Data for processing:
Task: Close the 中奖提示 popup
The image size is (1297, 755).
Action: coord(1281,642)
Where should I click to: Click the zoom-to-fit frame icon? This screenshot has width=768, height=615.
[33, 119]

The task:
What's wanted here is every record, retyped exactly as shown above.

Your solution:
Task: Close the 中奖提示 popup
The image size is (1297, 755).
Action: coord(1281,642)
Where should I click to: Click the zoom-to-fit frame icon? This screenshot has width=768, height=615.
[33, 119]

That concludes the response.